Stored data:
▬▬▬▬▬▬
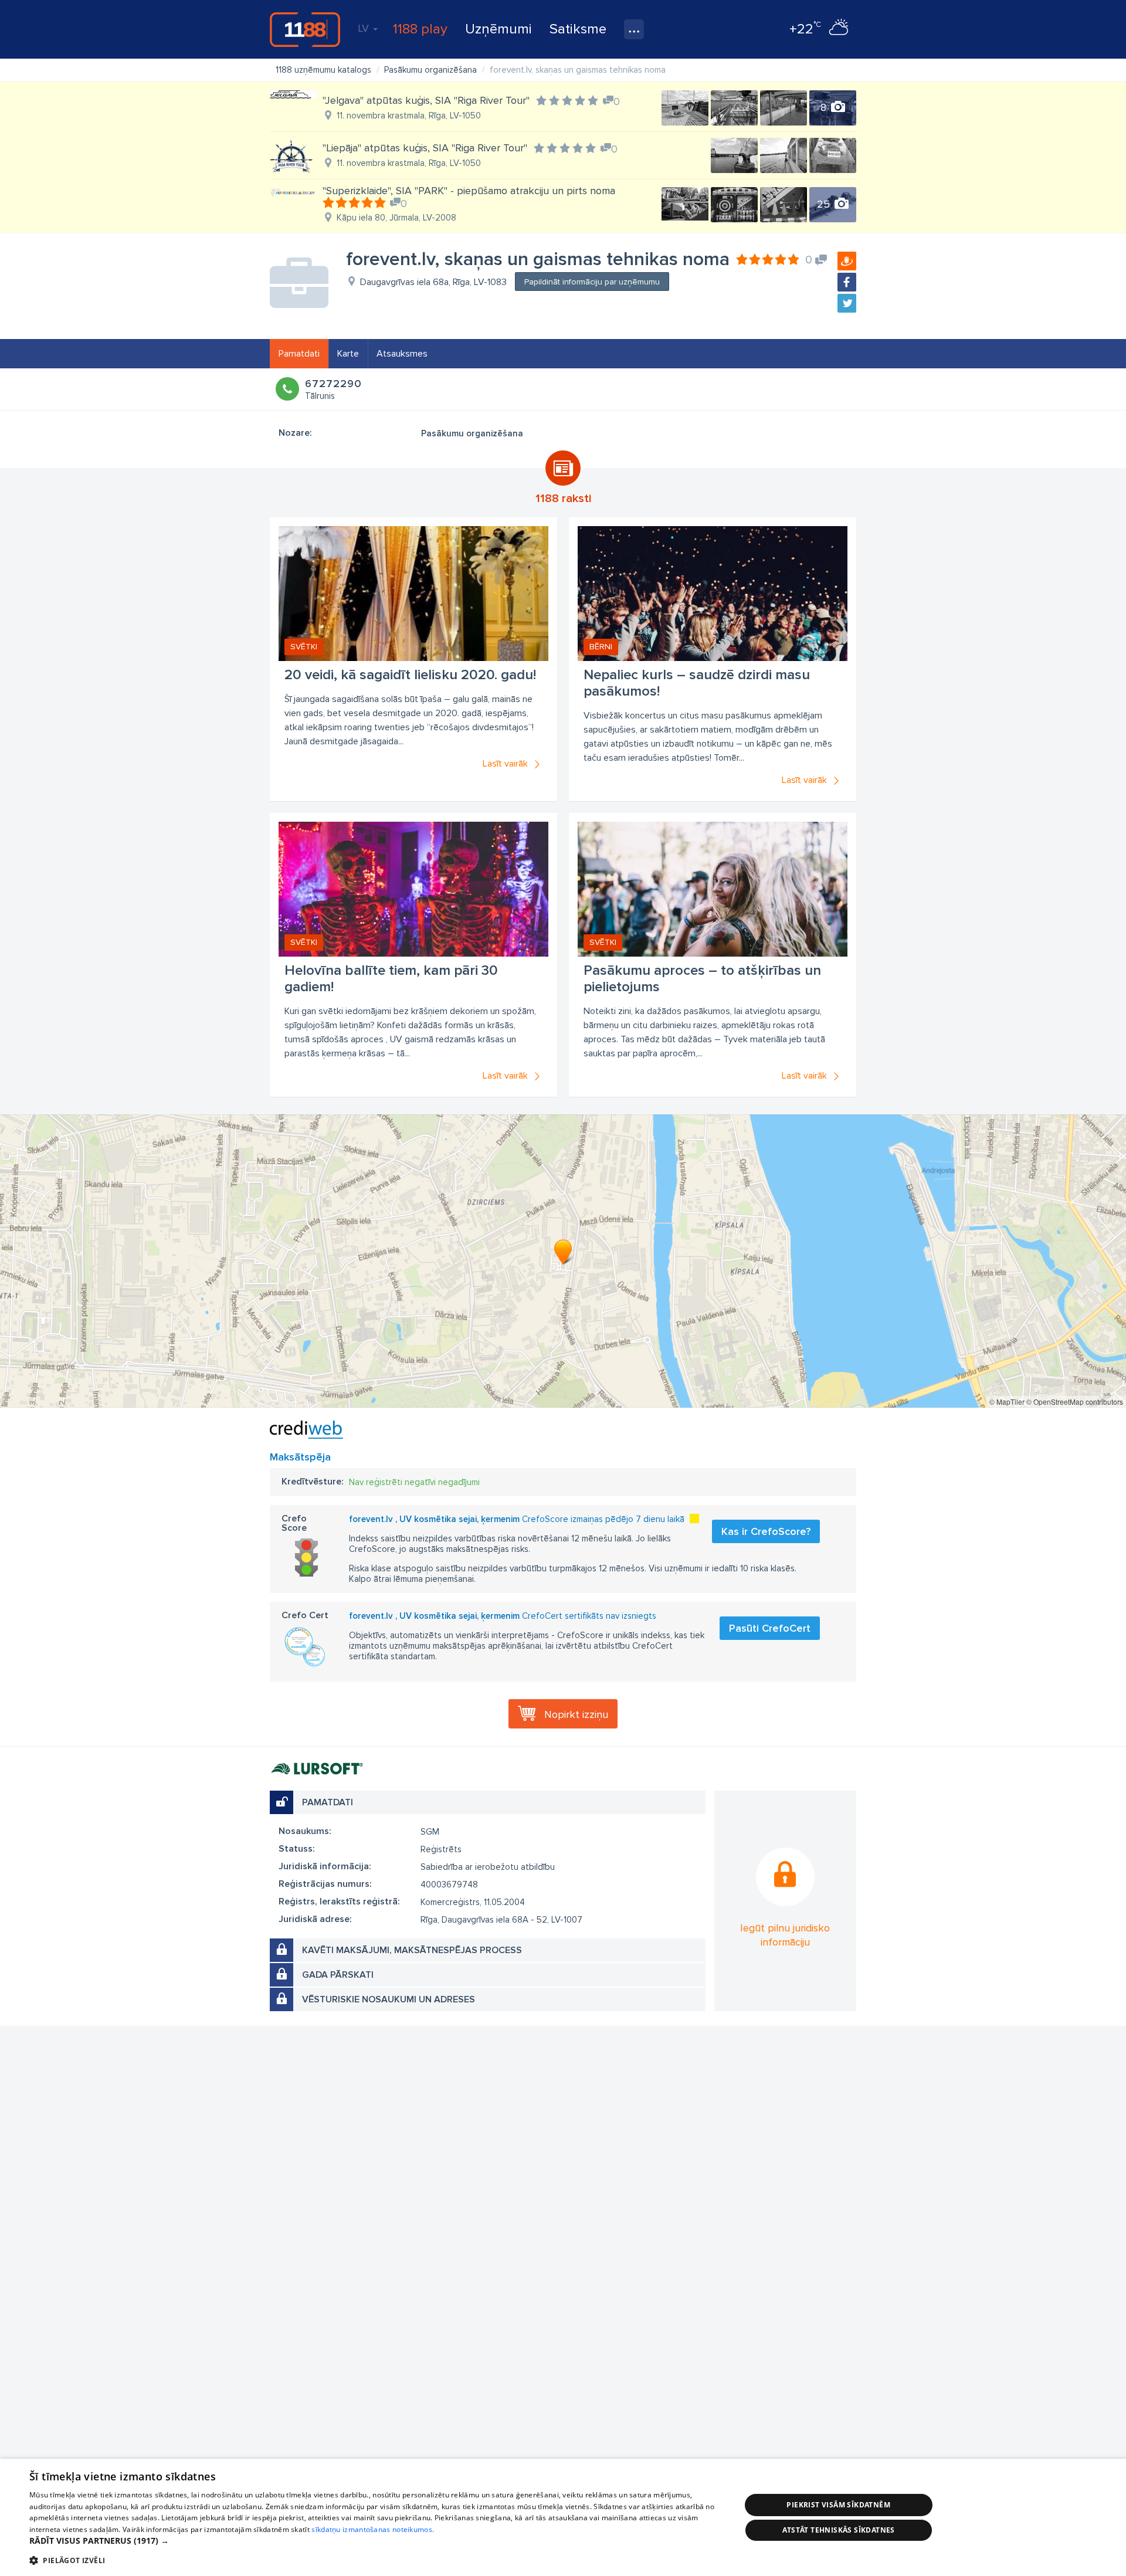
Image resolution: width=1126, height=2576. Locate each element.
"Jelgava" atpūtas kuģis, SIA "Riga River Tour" (426, 100)
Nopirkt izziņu (576, 1714)
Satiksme (578, 29)
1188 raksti (563, 499)
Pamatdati (299, 354)
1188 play (420, 29)
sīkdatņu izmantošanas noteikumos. (372, 2529)
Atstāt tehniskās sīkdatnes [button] (838, 2530)
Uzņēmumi (498, 29)
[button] (374, 2541)
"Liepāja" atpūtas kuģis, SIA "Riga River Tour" (425, 147)
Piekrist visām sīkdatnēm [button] (838, 2505)
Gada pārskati (338, 1975)
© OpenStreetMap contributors (1074, 1401)
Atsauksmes (402, 354)
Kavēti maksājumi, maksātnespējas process (412, 1950)
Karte (348, 354)
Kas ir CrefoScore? (765, 1531)
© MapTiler (1007, 1401)
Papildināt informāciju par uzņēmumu (592, 282)
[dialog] (563, 2517)
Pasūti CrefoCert (769, 1628)
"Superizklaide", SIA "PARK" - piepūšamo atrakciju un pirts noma (469, 190)
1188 (305, 29)
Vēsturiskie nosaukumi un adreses (388, 1999)
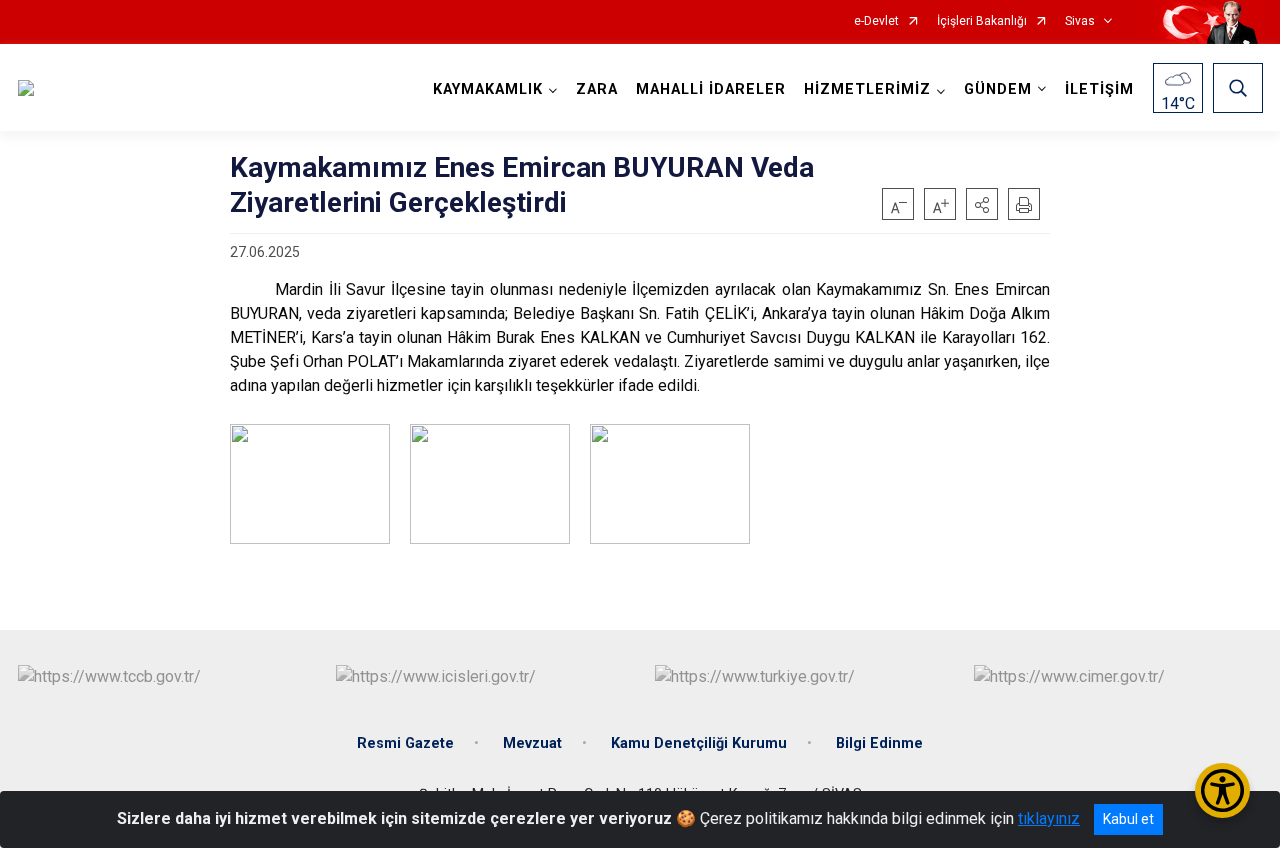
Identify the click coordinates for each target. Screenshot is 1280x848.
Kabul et (1128, 819)
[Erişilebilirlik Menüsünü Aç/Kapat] (1222, 790)
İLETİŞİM (1099, 89)
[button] (982, 204)
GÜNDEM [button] (998, 89)
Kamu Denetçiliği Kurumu (699, 743)
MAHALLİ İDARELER (711, 89)
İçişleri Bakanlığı (982, 21)
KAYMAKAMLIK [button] (488, 89)
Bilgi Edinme (879, 743)
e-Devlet (876, 21)
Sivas (1080, 21)
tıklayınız (1049, 818)
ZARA (597, 89)
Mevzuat (532, 743)
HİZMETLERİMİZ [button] (867, 89)
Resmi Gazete (405, 743)
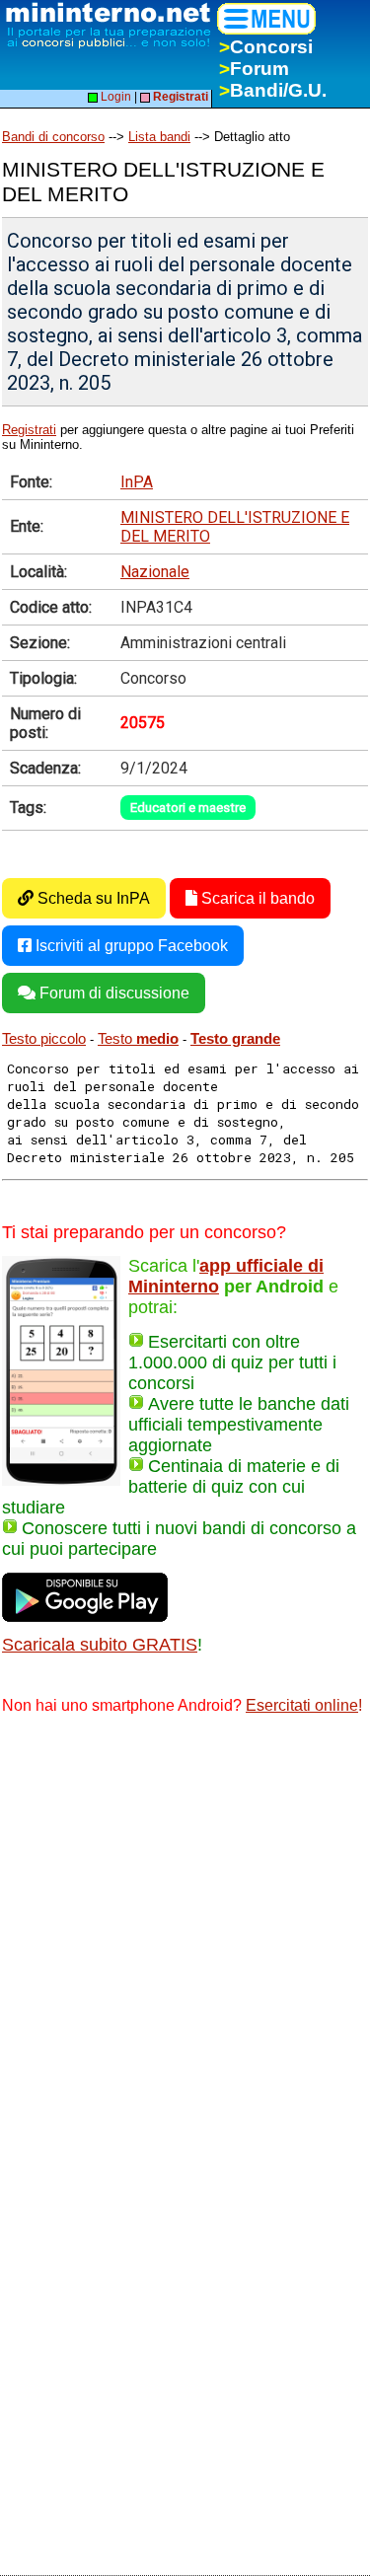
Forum (254, 68)
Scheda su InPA (92, 898)
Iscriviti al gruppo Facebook (130, 945)
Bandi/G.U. (273, 90)
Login (114, 97)
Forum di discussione (112, 993)
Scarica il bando (256, 898)
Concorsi (266, 47)
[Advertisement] (185, 1927)
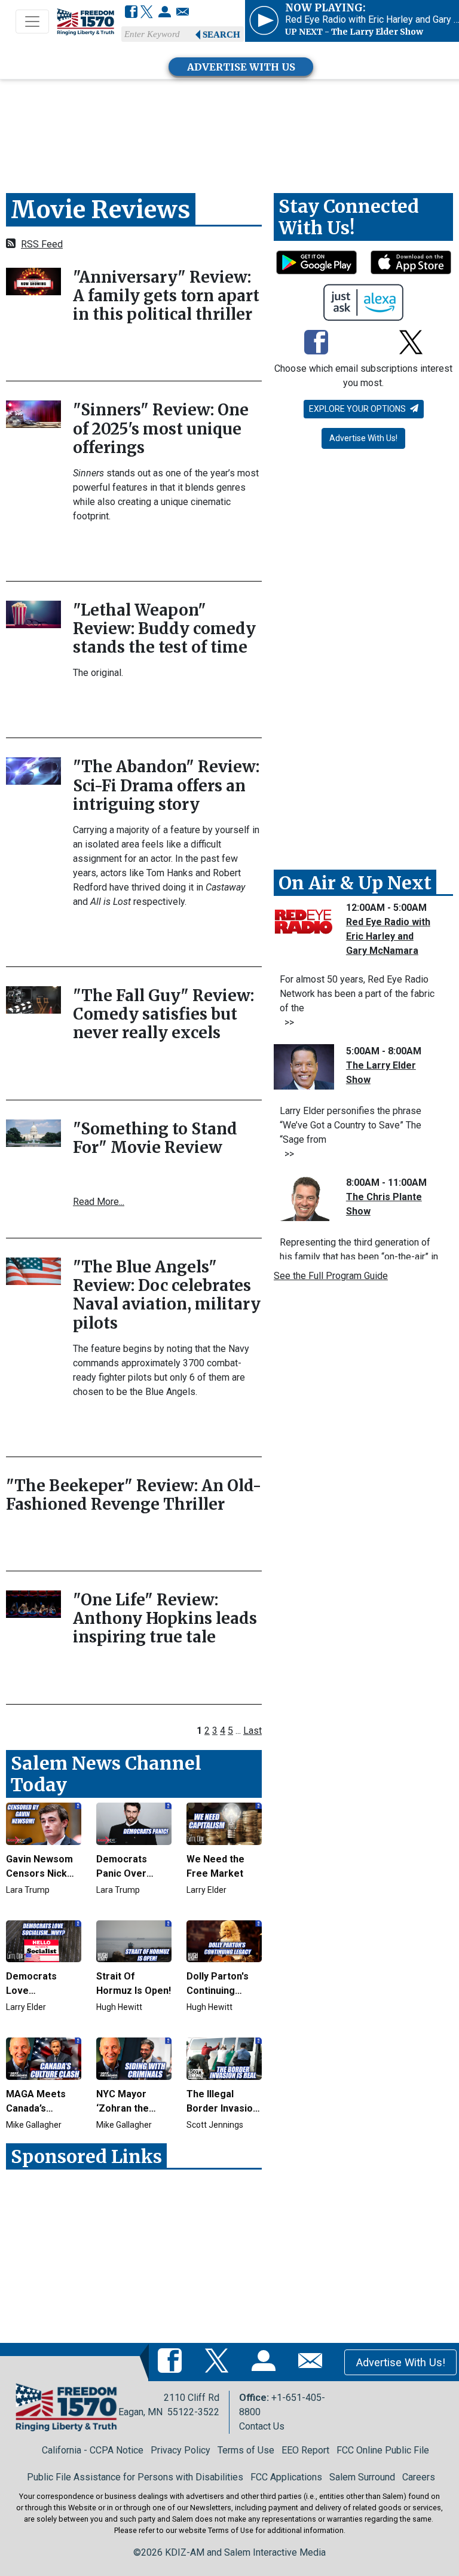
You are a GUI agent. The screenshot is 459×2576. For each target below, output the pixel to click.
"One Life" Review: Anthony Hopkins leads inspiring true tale (165, 1618)
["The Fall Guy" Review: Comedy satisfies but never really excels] (33, 999)
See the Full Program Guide (331, 1275)
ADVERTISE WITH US (241, 67)
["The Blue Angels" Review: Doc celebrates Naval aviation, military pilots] (33, 1270)
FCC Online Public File (382, 2450)
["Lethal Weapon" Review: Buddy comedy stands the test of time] (33, 613)
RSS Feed (42, 244)
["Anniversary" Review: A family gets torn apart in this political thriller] (33, 280)
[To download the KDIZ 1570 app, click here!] (316, 262)
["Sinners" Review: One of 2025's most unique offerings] (33, 414)
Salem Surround (362, 2477)
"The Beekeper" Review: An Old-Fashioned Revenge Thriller (133, 1495)
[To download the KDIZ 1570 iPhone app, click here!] (411, 262)
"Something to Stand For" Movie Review (155, 1138)
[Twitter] (146, 12)
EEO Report (305, 2450)
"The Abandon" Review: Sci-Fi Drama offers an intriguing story (166, 785)
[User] (164, 12)
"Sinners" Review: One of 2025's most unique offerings (161, 428)
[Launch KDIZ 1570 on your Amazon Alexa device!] (363, 302)
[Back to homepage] (85, 22)
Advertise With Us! (363, 438)
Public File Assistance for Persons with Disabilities (135, 2477)
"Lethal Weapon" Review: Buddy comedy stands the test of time (164, 628)
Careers (418, 2477)
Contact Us (261, 2426)
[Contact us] (182, 12)
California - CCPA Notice (92, 2450)
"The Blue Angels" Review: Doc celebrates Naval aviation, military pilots (167, 1295)
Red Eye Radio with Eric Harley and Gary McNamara (388, 936)
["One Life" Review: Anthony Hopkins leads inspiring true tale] (33, 1603)
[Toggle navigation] (32, 21)
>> (287, 1022)
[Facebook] (131, 12)
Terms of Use (246, 2450)
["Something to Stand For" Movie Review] (33, 1132)
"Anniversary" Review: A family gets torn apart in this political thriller (166, 295)
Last (252, 1730)
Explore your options (358, 409)
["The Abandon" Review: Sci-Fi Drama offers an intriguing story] (33, 770)
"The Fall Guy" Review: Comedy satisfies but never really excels (163, 1014)
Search (221, 34)
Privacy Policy (180, 2450)
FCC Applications (286, 2477)
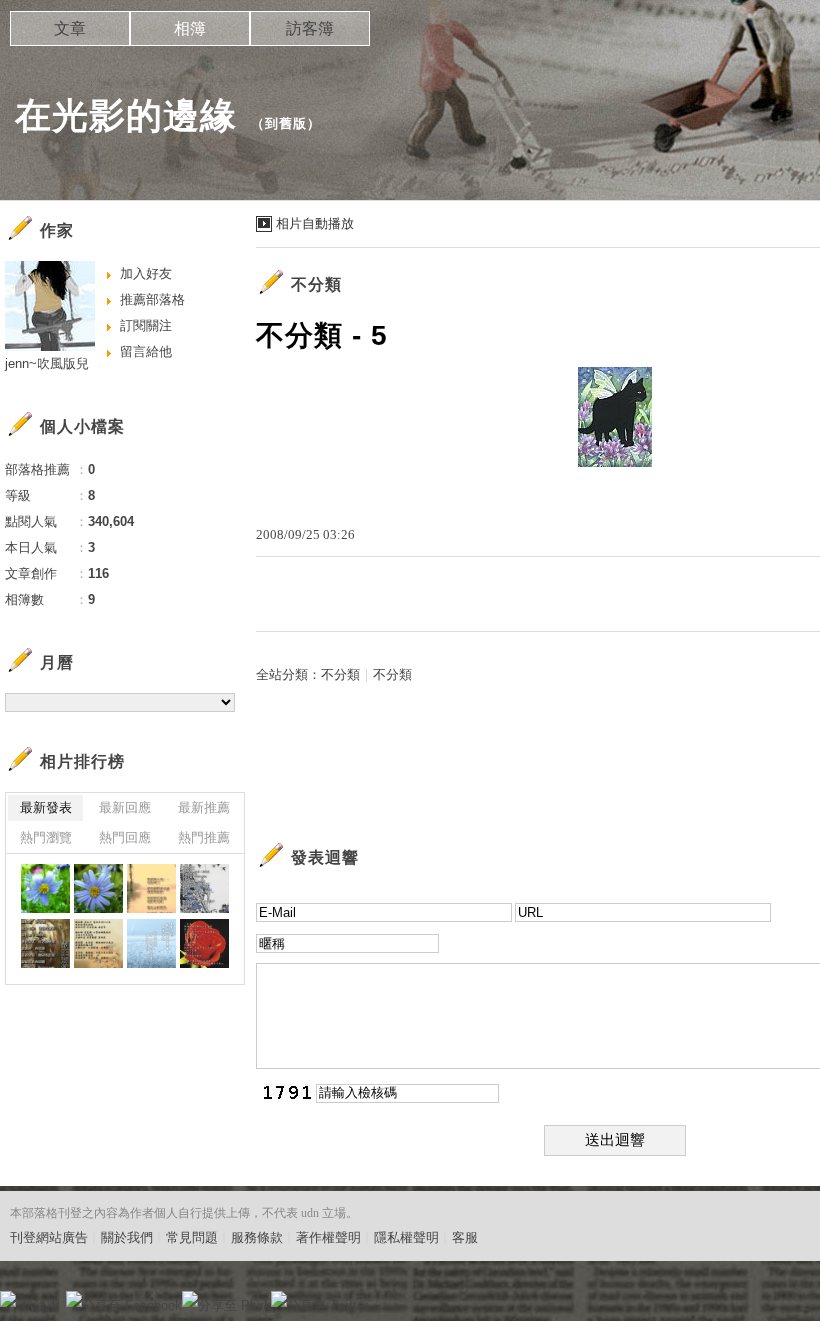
▬▬▬▬▬▬
Exercise prompt — For this exercise, output exactly the lines above from the line with "excels] (33, 999)" to the line with "California - CCPA Notice (92, 2450)", counting both, and leave out the rest.

Task answer —
["The Fall Guy" Review: Comedy satisfies but never really excels] (33, 999)
See the Full Program Guide (331, 1275)
ADVERTISE WITH US (241, 67)
["The Blue Angels" Review: Doc celebrates Naval aviation, military pilots] (33, 1270)
FCC Online Public File (382, 2450)
["Lethal Weapon" Review: Buddy comedy stands the test of time] (33, 613)
RSS Feed (42, 244)
["Anniversary" Review: A family gets torn apart in this political thriller] (33, 280)
[To download the KDIZ 1570 app, click here!] (316, 262)
["Sinners" Review: One of 2025's most unique offerings] (33, 414)
Salem Surround (362, 2477)
"The Beekeper" Review: An Old-Fashioned Revenge Thriller (133, 1495)
[To download the KDIZ 1570 iPhone app, click here!] (411, 262)
"Something to Stand For" Movie Review (155, 1138)
[Twitter] (146, 12)
EEO Report (305, 2450)
"The Abandon" Review: Sci-Fi Drama offers an intriguing story (166, 785)
[User] (164, 12)
"Sinners" Review: One of 2025's most unique offerings (161, 428)
[Launch KDIZ 1570 on your Amazon Alexa device!] (363, 302)
[Back to homepage] (85, 22)
Advertise With Us! (363, 438)
Public File Assistance for Persons with Disabilities (135, 2477)
"Lethal Weapon" Review: Buddy comedy stands the test of time (164, 628)
Careers (418, 2477)
Contact Us (261, 2426)
[Contact us] (182, 12)
California - CCPA Notice (92, 2450)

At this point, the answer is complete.